Третья карточка оказалась маленькой — видимо, для удостоверения.

— Вот какова она теперь, моя милая! — объявил Синицын. — Стриженая, пухлая, рыхлая… поганый гриб. Эх, времечко!

— Мы и сами ее такой знаем. Не гриб, а вроде мучного червя, — ответил Файнштейн. — Смотри, какие на ней отпечатки! — почти закричал он. — Ведь она же ведьма! Жирная ведьма!.. Эх, Петька, это же смешно!

— Смешно, — подтвердил Синицын. — Знаешь, как я свою Лельку люблю, но если бы увидал ее столь противной и всю в складках…

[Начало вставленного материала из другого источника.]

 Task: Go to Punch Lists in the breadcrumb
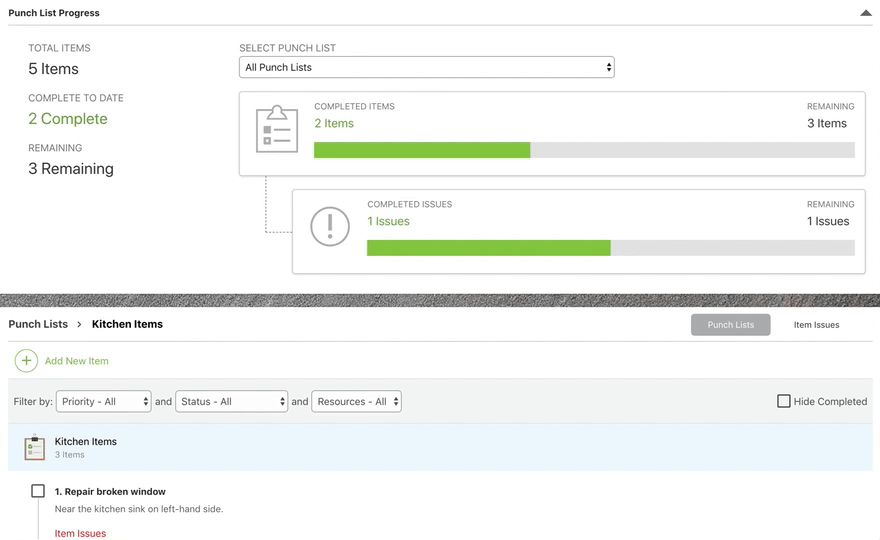point(38,324)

— Лельку нечего трогать, — оборвал его Файнштейн. — Вот пусть он тебе с твоей Лелей и позавидует!.. Пошли. Покажем счастливому любовнику радости, которыми он наслаждается. Нечем ему крыть, Миша.

— Совершенно нечем.

И они отправились к дому Пашеты. Оттуда, словно приметив их еще издали, вышел Петр Павлушин. Он покуривал папиросу и поглядывал прищуренными глазами вдоль пыльной улочки.